Yay my first thread! 
And I'm aware this has probably already been done  
But I'm INFJ and my favorite Disney Princess is Belle
what's yours?


----------



## Pressed Flowers (Oct 8, 2014)

Welcome to the forum!

I'm an ENFJ and Cinderella is my princess bae.


----------



## Aelthwyn (Oct 27, 2010)

I'm INFP
I've always strongly identified with *Aurora*. When I first saw that movie it was kind of like one of those amazing instant-connection moments with a 'kindred spirit' (which seems to mainly happen for me with other FPs). 

- I love how she sings with the birds in the forest
- how she's gentle and friendly with all the animals. 
- I love how she walks barefoot and sort of meanders in a contemplative way, enjoying the scenery, she's supposed to be picking berries but she's not all down to business, she's daydreaming and singing and dancing and enjoying the day. 
- The way she walks is sort of 'floating' lightly on her feet making her seem slightly ethereal to me. 
- I love how she is totally onto the fairies just wanting her out of the house, but she plays along to humor them because she loves them, it's so cute. 
- I love how she's a mixture of friendly and shy, wanting to trust her heart and yet wanting to respect the fairies' warnings. 
- I also appreciate how she actually doesn't just run off when the fairies tell her she needs to go back to her real family, she's heartbroken about Philip, but she's also not rebellious and so self-centered that she would throw away the relationship she has with the fairies or the duty she has to her real family and kingdom. I always respected that about her as a kid, she showed a more complex understanding of priorities I think.

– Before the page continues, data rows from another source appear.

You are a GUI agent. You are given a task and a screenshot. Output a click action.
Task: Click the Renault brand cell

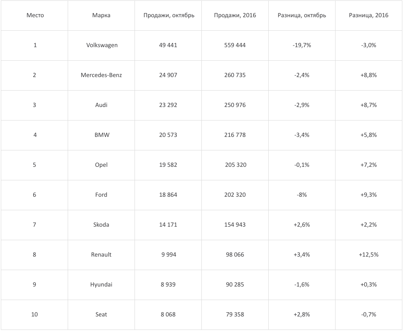click(101, 255)
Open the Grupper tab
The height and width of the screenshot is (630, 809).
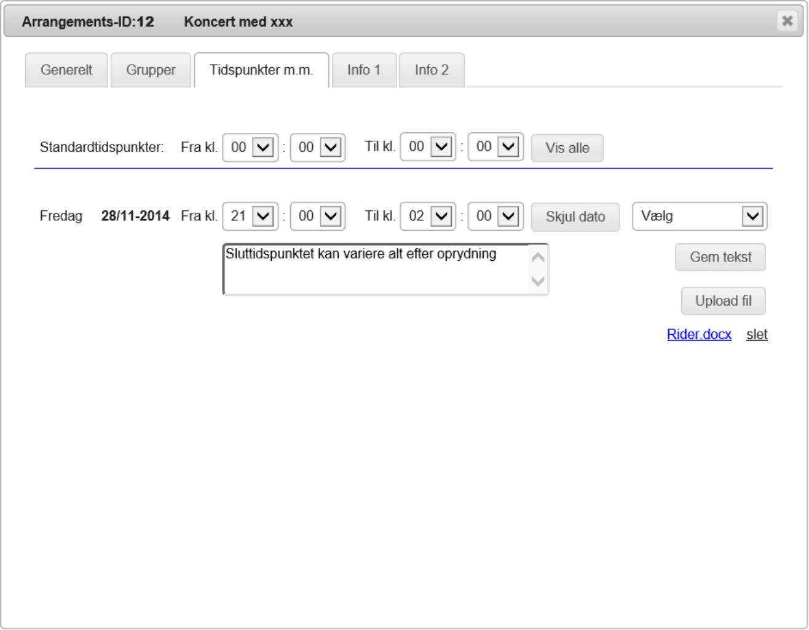click(x=151, y=70)
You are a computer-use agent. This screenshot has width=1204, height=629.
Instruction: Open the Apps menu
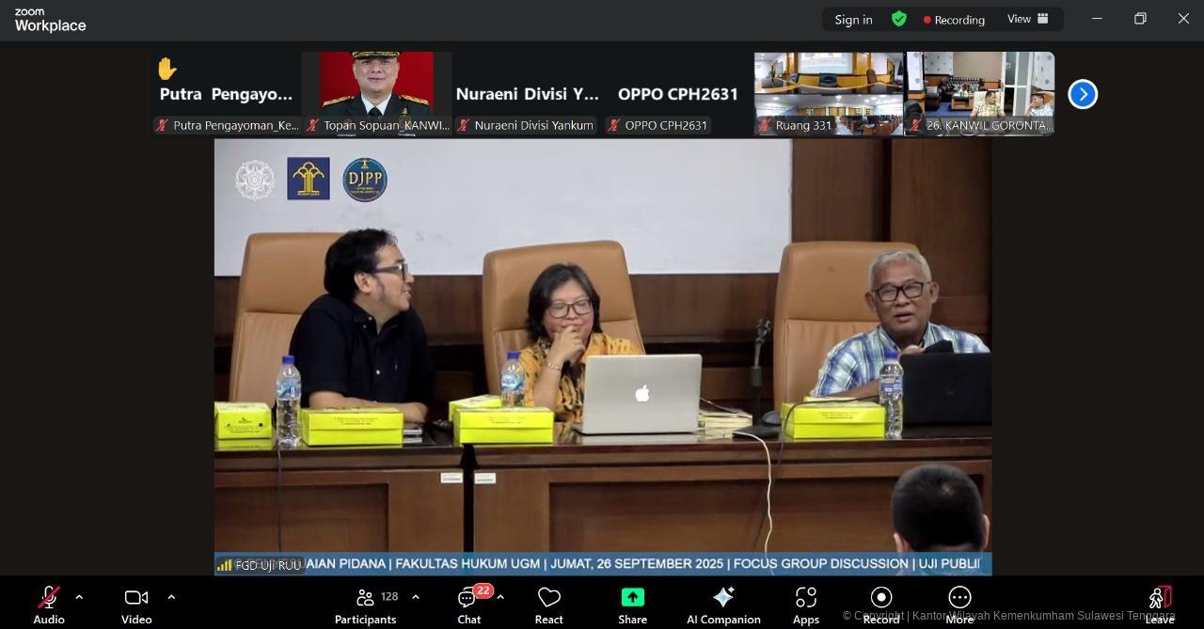click(x=806, y=598)
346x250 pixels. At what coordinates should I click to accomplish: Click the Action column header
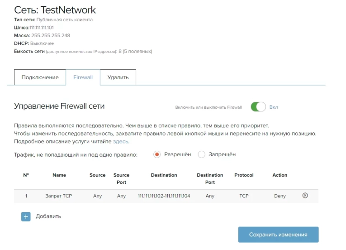(280, 175)
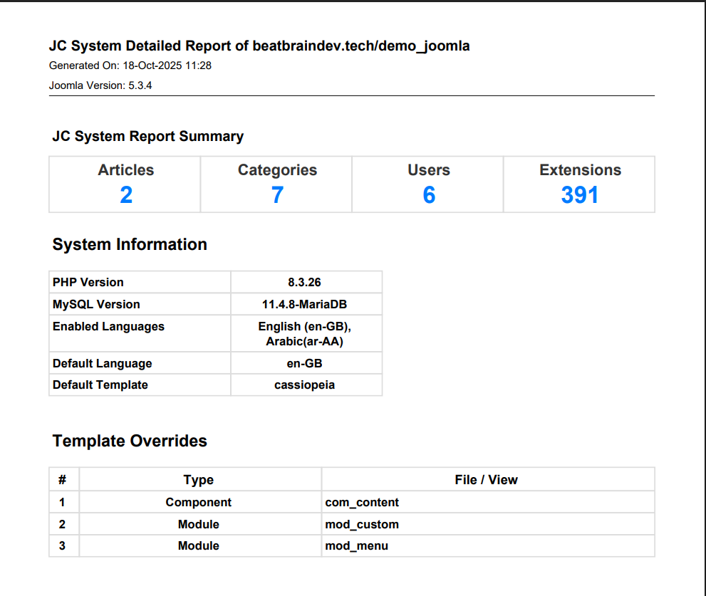Viewport: 706px width, 596px height.
Task: Click the System Information heading
Action: point(130,244)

And I also relate to the idea of waiting for your prince to come, as I was never one for really going out there and making my way in the world, I was always more for dreaming and waiting to see what opportunities would happen to come my way (though I know that's not always the best approach). 

I do like *Belle* a lot because I relate to her love of reading, and her kindness and ability to see past the surface of people. 

And I love *Rapunzel*. I definitely relate with her creativity, and her emotional ups and downs, and general personality, although she's more outgoing than I would be. She's sweet and has a loyal heart, and I love her enthusiasm and her trusting nature that looks for good in people.


----------



## HoldenCawffled (Feb 25, 2015)

INTP here, and chose Belle. I've always loved Beauty and the Beast. And although I'm boyish and hate dresses, I just like that yellow gown she wore. And I dunno, I just love her as a character.


----------



## SysterMatic (Jun 8, 2014)

Hi I was doing this discussion with 4 other friends of mine. They were INFP, ENTP, ISFJ and ISTJ. And I'm an ENFP. Well we choose all Mulan. And that was a problem since we had to choose a different princess for each one.


----------



## summerlikewinter (Feb 24, 2015)

yeah I totally agree! Mulan is so strong and fearless... Most people I ask put her in their top three favorites


----------



## Feather Yewfrost (Mar 30, 2015)

Honestly, since I was a child I've always liked *Cinderella* because she had a good heart and she was also a figther. She was able to get through the loss of her parents and bear with her detestable stepmother and sisters.

But, this time, I've chosen *Elsa*. Firstly, because the film wasn't about a prince and a princess, but about the love of two sisters. And, secondly, because she didn't need a prince to be strong and to be a queen herself.

Another princess that I love and you didn't mention is *Giselle*. She had a sweet and dreamy personality, which constrasted with the world she entered: the Real World. She is the reflection of how dreamers can change the world and make it a better place.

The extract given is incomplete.